The Empire Trilogy - J. G. Farrell [341]
The illness had aged him. He lay still for hour after hour, naked beneath a sheet because of the heat and humidity, the mosquito net cast aside for air, too exhausted even to lift an arm to drive away the mosquitoes which constantly settled on his face. Miriam or one of the older children of the garrison who could no longer play outside since the shrinking of the perimeter sat constantly at his bedside to fan him and to defend him against the mosquitoes. He said nothing. He seemed too exhausted even to speak or move his eyes.
Miriam, too, was very tired. Her body itched constantly and salt crystals from the drying of perspiration clung to the hair of her armpits and rimed her skin. Life no longer seemed real to her. As the hours fled by she was sometimes unable to remember whether it was night or day. In a dream, which was not a dream, she was called away to assist Dr McNab perform an amputation on a Sikh whose arm had been shattered by shrapnel. The man was too weak for chloroform and had to be held by two of the dispensers, yet he did not utter a groan throughout the operation. Afterwards she found herself back at the Collector’s bedside in the same churning confusion of day and night.
“What’s that noise? Is that the sepoys?”
“Frogs.” Miriam could hardly believe that he had spoken at last.
“Then it must have rained at last.”
“It’s been raining for a week.”
When at last he was able to throw aside his damp sheet and make his way to the window the panorama he had last seen on the day of the sepoy attack had been transformed. The glaring desert had turned a brilliant green. Foliage sprouted everywhere. Even the lawns had been restored, like emerald carpets unrolled before his eyes; sunblasted trees which might have been thought dead had miraculously clothed themselves with leaves. Only the new trench leading to the banqueting hall cut a brown gash through the green, but even there green mustaches were perhaps beginning to cover the lips of the parapets...the Collector hoped they were: he did not want the ramparts to be washed away.

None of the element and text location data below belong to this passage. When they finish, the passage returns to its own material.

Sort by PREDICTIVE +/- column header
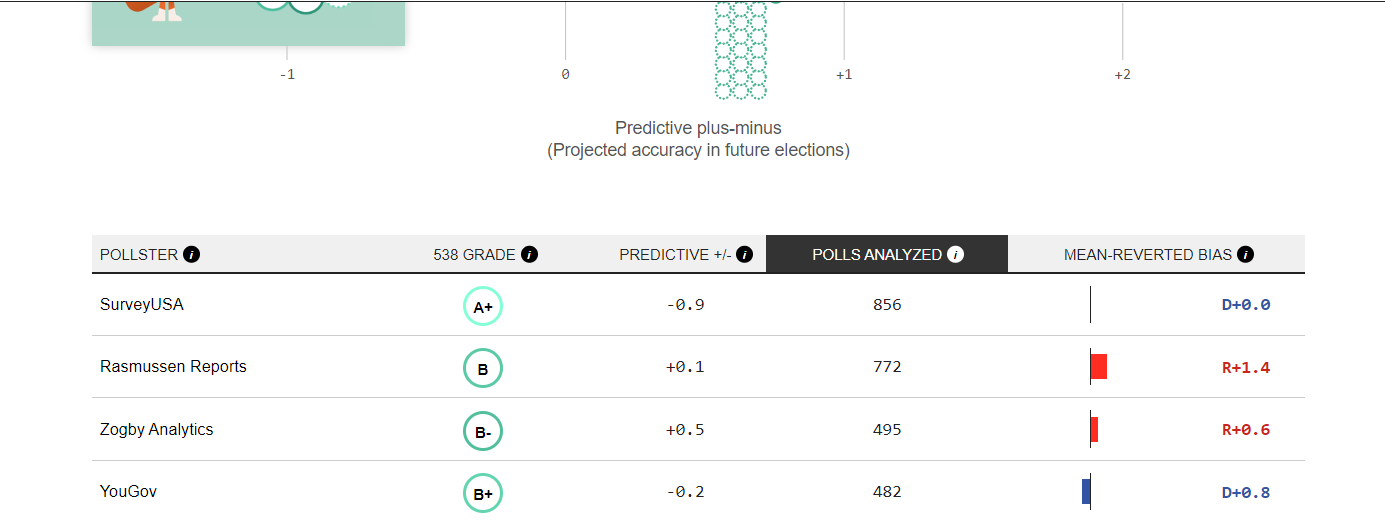1385x521 pixels. coord(677,255)
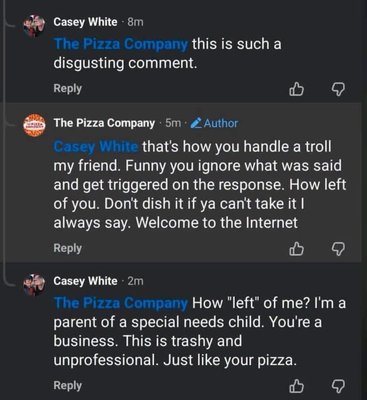The image size is (367, 400).
Task: Click Casey White's name on 2m comment
Action: coord(85,281)
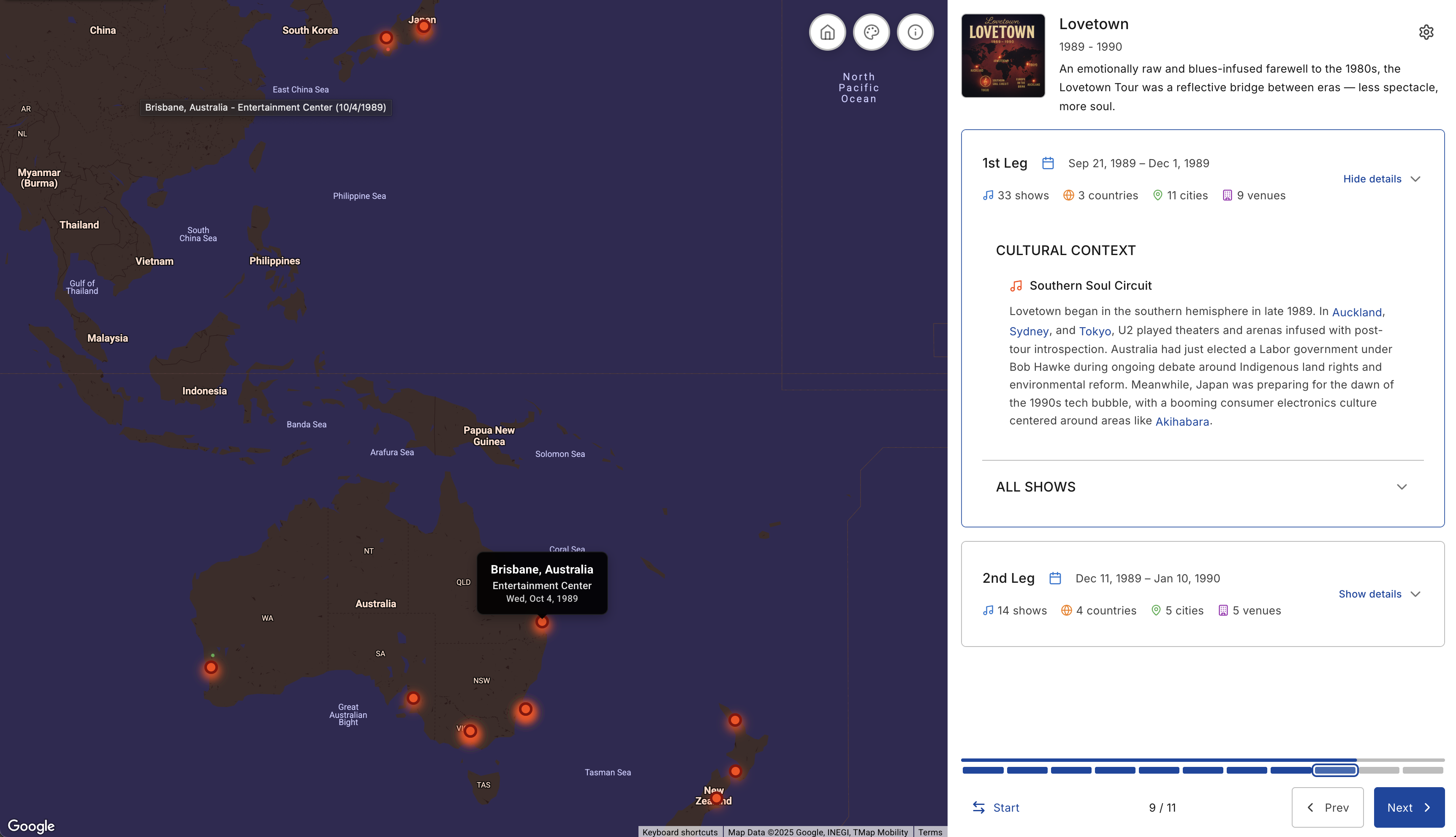Select the 2nd Leg heading
1456x837 pixels.
[x=1008, y=578]
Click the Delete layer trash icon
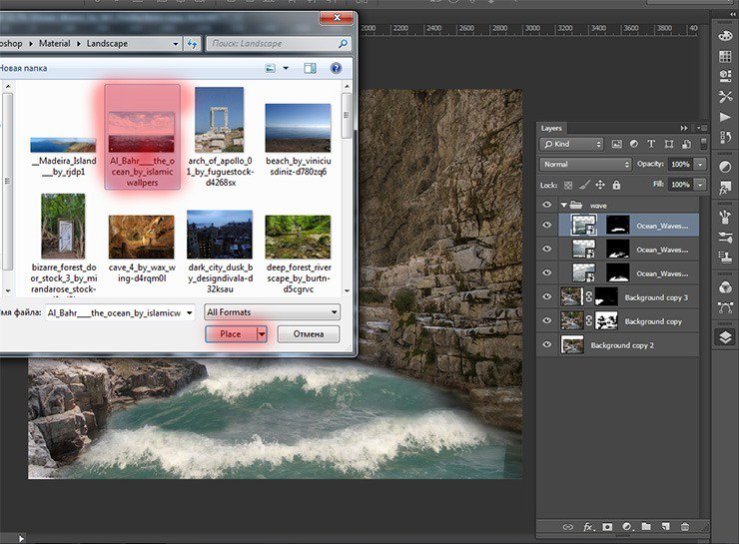This screenshot has height=544, width=739. pos(684,526)
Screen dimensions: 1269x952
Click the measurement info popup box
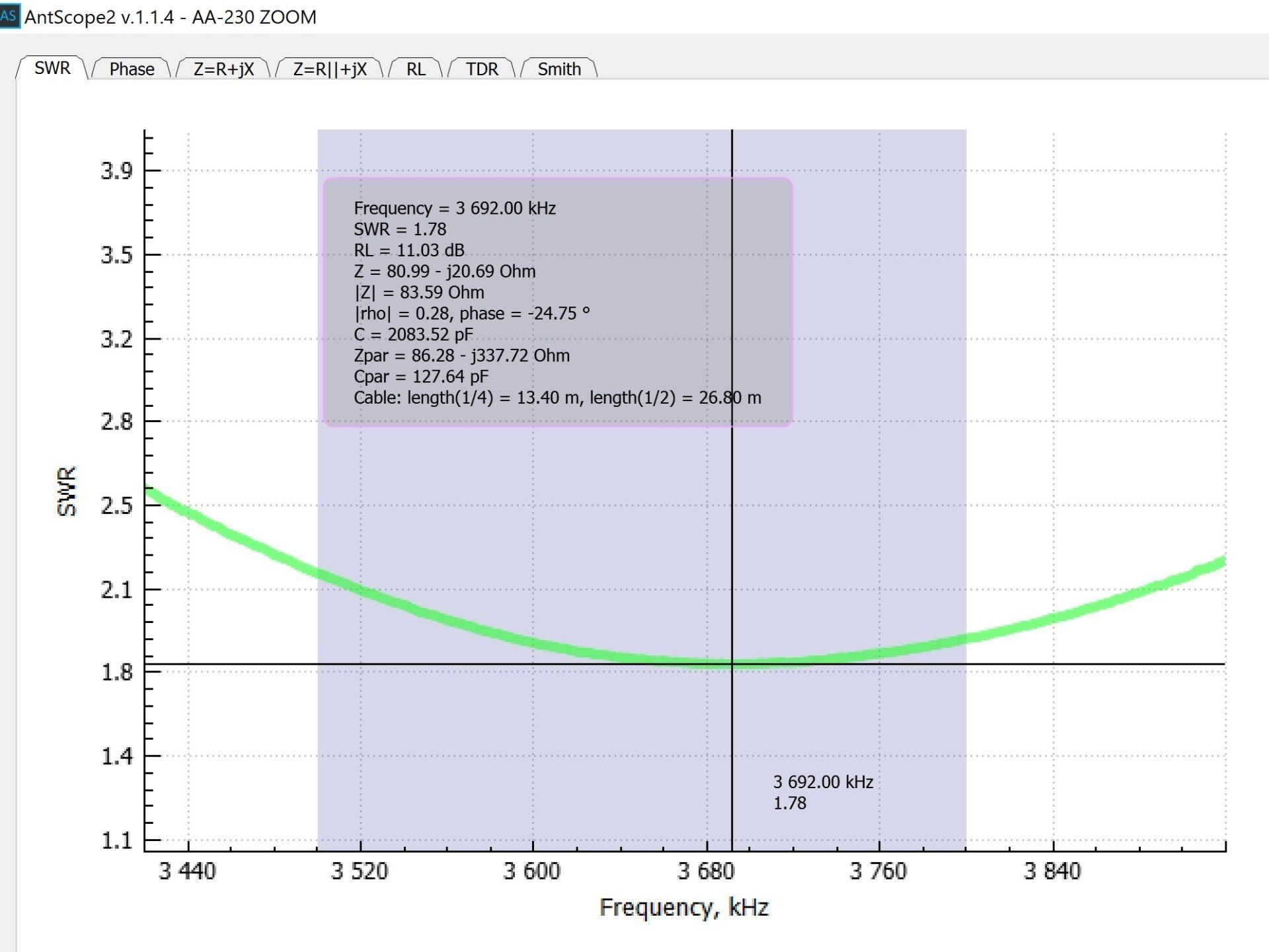pos(557,302)
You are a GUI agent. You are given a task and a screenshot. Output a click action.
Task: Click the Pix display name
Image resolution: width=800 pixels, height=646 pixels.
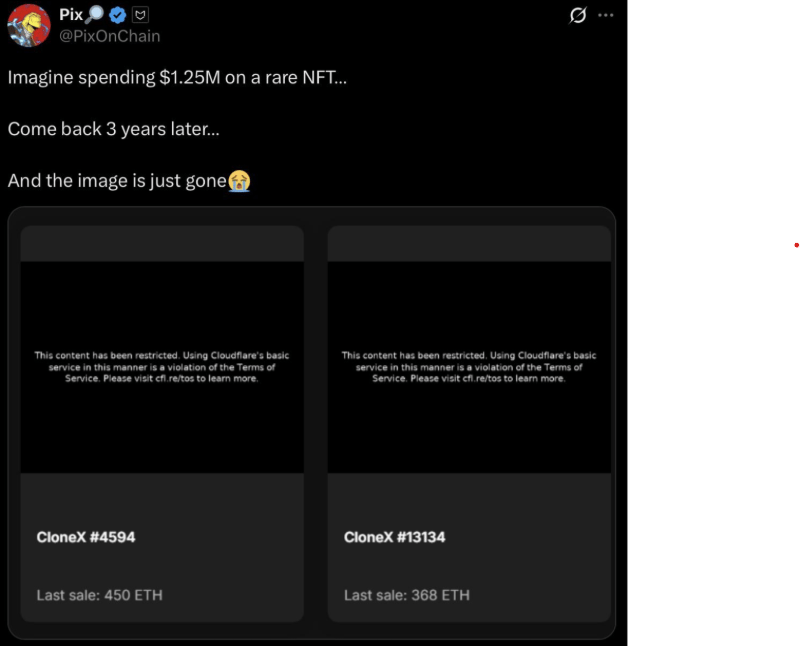pos(71,14)
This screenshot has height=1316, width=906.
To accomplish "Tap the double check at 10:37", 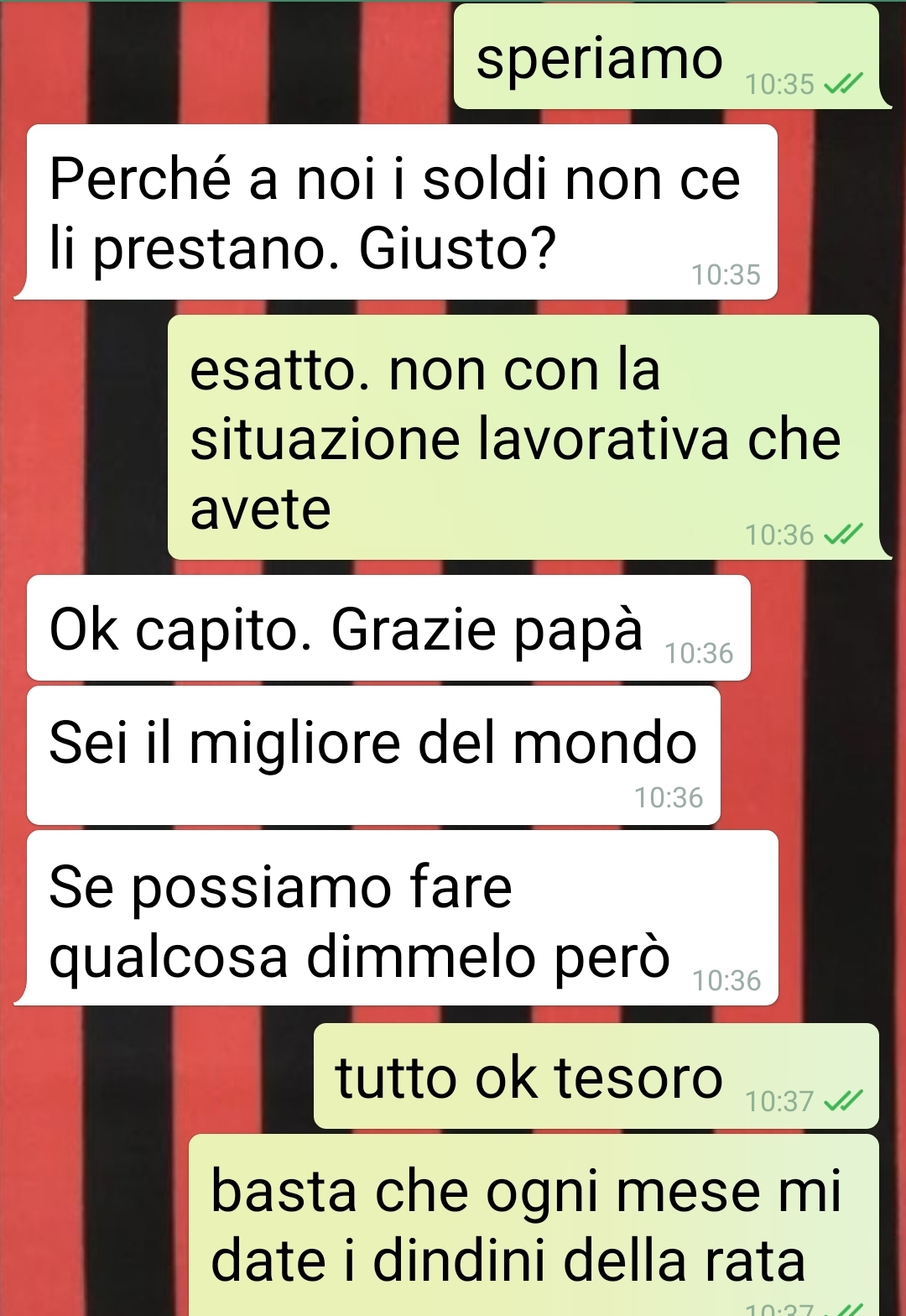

Presently Miriam entered the room and found him, half dressed, sitting on his bed with his head resting wearily against the pillows.
“Now that I’ve recovered we must think of your reputation, Mrs Lang.”
“After all this, Mr Hopkins, do you think that reputations still matter?”
“If they don’t matter, then nothing does. We must obey the rules.”
“Like your precious hive of bees at the Exhibition? I’m glad you still believe in them.”
“It’s hard to learn new tricks,” said the Collector smiling doubtfully, “especially when you reach my age. Have you any idea where my boots are, Mrs Lang?”
“Under the bed. But I don’t think that Dr McNab would be pleased to see you getting up so soon.”
“I must.”
“Because of the bees?” And Miriam shook her head, half smiling, half concerned.
The Collector sat for a long time contemplating his boots which, because of the dampness, had become covered in green mould. His shoes, his books, his leather trunks and saddlery would similarly be covered in green mould and would remain so now until the end of the rainy season. The Collector wondered whether the garrison, too, would become covered in green mould.
He saw his reflection in the mirror as he was adjusting his collar; not only had his side-whiskers grown while he had been ill, there was also a growth of beard on his chin. He was shocked to see that this beard, unlike his hair and whiskers which were dark brown in colour, was sprouting with an atheistical tint of ginger, only a little darker than the whiskers of the free-thinking Magistrate. Later, seated dizzily at the desk in his study, he reached for a piece of paper to write some orders for the defence of the banqueting hall. But the paper was so damp that his pen merely furrowed it, as if he were writing on a slab of butter.